-- EXERCISE DESCRIPTION --
Retype the entries below without any change.

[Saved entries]
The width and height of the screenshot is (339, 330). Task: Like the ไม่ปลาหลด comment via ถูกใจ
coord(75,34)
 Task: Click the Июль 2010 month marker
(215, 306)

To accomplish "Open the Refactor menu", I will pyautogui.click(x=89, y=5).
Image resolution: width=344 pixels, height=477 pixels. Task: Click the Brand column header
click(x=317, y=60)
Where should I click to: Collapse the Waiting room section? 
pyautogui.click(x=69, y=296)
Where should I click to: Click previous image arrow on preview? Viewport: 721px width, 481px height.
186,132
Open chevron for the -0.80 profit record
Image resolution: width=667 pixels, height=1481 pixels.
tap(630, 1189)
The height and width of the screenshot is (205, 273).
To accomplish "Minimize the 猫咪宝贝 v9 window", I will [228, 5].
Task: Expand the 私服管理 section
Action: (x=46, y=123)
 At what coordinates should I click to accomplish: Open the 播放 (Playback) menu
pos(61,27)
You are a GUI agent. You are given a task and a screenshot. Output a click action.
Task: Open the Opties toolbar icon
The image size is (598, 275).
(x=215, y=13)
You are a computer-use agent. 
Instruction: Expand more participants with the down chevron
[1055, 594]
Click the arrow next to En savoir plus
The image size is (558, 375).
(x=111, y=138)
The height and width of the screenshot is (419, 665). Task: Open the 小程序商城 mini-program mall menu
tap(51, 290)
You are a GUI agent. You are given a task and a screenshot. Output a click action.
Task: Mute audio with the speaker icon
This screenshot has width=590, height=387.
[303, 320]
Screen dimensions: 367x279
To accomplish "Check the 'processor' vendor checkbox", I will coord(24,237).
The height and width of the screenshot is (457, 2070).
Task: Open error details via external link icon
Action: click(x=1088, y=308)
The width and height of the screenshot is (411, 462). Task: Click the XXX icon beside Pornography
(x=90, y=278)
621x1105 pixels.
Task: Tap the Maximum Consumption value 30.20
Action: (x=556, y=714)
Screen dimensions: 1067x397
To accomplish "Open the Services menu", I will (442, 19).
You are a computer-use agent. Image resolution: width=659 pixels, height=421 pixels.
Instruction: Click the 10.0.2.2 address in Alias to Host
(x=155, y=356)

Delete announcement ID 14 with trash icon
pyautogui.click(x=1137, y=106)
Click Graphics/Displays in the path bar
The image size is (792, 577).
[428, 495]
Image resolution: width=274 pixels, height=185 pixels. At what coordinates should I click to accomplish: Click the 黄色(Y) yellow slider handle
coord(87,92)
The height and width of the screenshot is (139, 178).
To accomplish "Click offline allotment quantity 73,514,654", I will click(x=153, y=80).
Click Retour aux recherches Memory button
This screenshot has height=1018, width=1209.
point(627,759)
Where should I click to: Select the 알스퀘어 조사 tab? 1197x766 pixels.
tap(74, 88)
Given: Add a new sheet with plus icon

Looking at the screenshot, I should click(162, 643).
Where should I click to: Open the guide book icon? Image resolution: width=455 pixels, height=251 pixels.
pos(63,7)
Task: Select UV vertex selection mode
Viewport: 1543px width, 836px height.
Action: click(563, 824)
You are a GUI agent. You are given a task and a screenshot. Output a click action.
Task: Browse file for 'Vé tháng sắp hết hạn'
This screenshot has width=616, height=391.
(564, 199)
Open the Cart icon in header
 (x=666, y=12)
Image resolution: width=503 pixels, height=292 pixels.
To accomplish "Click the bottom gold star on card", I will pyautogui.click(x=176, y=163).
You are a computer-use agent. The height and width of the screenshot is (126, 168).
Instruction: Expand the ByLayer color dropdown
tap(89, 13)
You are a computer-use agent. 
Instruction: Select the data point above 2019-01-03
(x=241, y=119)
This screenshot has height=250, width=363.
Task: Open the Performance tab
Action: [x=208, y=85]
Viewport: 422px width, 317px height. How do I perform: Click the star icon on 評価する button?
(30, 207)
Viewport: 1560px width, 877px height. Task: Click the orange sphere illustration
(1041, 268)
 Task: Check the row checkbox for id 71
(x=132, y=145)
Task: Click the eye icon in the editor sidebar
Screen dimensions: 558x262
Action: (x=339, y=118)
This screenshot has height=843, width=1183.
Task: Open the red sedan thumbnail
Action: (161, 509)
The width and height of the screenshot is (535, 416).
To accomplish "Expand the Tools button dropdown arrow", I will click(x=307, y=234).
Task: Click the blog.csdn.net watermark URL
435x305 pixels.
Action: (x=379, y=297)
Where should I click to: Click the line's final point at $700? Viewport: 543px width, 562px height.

-- RESULT BELOW --
The width and height of the screenshot is (339, 330). Task: Like the ไม่ปลาหลด comment via ถูกใจ
coord(75,34)
 Task: Click the Июль 2010 month marker
(215, 306)

To accomplish "Open the Refactor menu", I will pyautogui.click(x=89, y=5).
Image resolution: width=344 pixels, height=477 pixels. Task: Click the Brand column header
click(x=317, y=60)
Where should I click to: Collapse the Waiting room section? 
pyautogui.click(x=69, y=296)
Where should I click to: Click previous image arrow on preview? Viewport: 721px width, 481px height.
186,132
Open chevron for the -0.80 profit record
Image resolution: width=667 pixels, height=1481 pixels.
tap(630, 1189)
The height and width of the screenshot is (205, 273).
To accomplish "Minimize the 猫咪宝贝 v9 window", I will [228, 5].
Task: Expand the 私服管理 section
Action: (x=46, y=123)
 At what coordinates should I click to accomplish: Open the 播放 (Playback) menu
pos(61,27)
You are a GUI agent. You are given a task and a screenshot. Output a click action.
Task: Open the Opties toolbar icon
The image size is (598, 275).
(x=215, y=13)
You are a computer-use agent. 
Instruction: Expand more participants with the down chevron
[1055, 594]
Click the arrow next to En savoir plus
The image size is (558, 375).
(x=111, y=138)
The height and width of the screenshot is (419, 665). Task: Open the 小程序商城 mini-program mall menu
tap(51, 290)
You are a GUI agent. You are given a task and a screenshot. Output a click action.
Task: Mute audio with the speaker icon
This screenshot has width=590, height=387.
[303, 320]
Screen dimensions: 367x279
To accomplish "Check the 'processor' vendor checkbox", I will coord(24,237).
The height and width of the screenshot is (457, 2070).
Task: Open error details via external link icon
Action: click(x=1088, y=308)
The width and height of the screenshot is (411, 462). Task: Click the XXX icon beside Pornography
(x=90, y=278)
621x1105 pixels.
Task: Tap the Maximum Consumption value 30.20
Action: (x=556, y=714)
Screen dimensions: 1067x397
To accomplish "Open the Services menu", I will (442, 19).
You are a computer-use agent. Image resolution: width=659 pixels, height=421 pixels.
Instruction: Click the 10.0.2.2 address in Alias to Host
(x=155, y=356)

Delete announcement ID 14 with trash icon
pyautogui.click(x=1137, y=106)
Click Graphics/Displays in the path bar
The image size is (792, 577).
[428, 495]
Image resolution: width=274 pixels, height=185 pixels. At what coordinates should I click to accomplish: Click the 黄色(Y) yellow slider handle
coord(87,92)
The height and width of the screenshot is (139, 178).
To accomplish "Click offline allotment quantity 73,514,654", I will click(x=153, y=80).
Click Retour aux recherches Memory button
This screenshot has height=1018, width=1209.
point(627,759)
Where should I click to: Select the 알스퀘어 조사 tab? 1197x766 pixels.
tap(74, 88)
Given: Add a new sheet with plus icon

Looking at the screenshot, I should click(162, 643).
Where should I click to: Open the guide book icon? Image resolution: width=455 pixels, height=251 pixels.
pos(63,7)
Task: Select UV vertex selection mode
Viewport: 1543px width, 836px height.
Action: click(563, 824)
You are a GUI agent. You are given a task and a screenshot. Output a click action.
Task: Browse file for 'Vé tháng sắp hết hạn'
This screenshot has width=616, height=391.
(564, 199)
Open the Cart icon in header
 (x=666, y=12)
Image resolution: width=503 pixels, height=292 pixels.
To accomplish "Click the bottom gold star on card", I will pyautogui.click(x=176, y=163).
You are a computer-use agent. The height and width of the screenshot is (126, 168).
Instruction: Expand the ByLayer color dropdown
tap(89, 13)
You are a computer-use agent. 
Instruction: Select the data point above 2019-01-03
(x=241, y=119)
This screenshot has height=250, width=363.
Task: Open the Performance tab
Action: [x=208, y=85]
Viewport: 422px width, 317px height. How do I perform: Click the star icon on 評価する button?
(30, 207)
Viewport: 1560px width, 877px height. Task: Click the orange sphere illustration
(1041, 268)
 Task: Check the row checkbox for id 71
(x=132, y=145)
Task: Click the eye icon in the editor sidebar
Screen dimensions: 558x262
Action: (x=339, y=118)
This screenshot has height=843, width=1183.
Task: Open the red sedan thumbnail
Action: (161, 509)
The width and height of the screenshot is (535, 416).
To accomplish "Expand the Tools button dropdown arrow", I will click(x=307, y=234).
Task: Click the blog.csdn.net watermark URL
435x305 pixels.
Action: (x=379, y=297)
Where should I click to: Click the line's final point at $700? Viewport: 543px width, 562px height.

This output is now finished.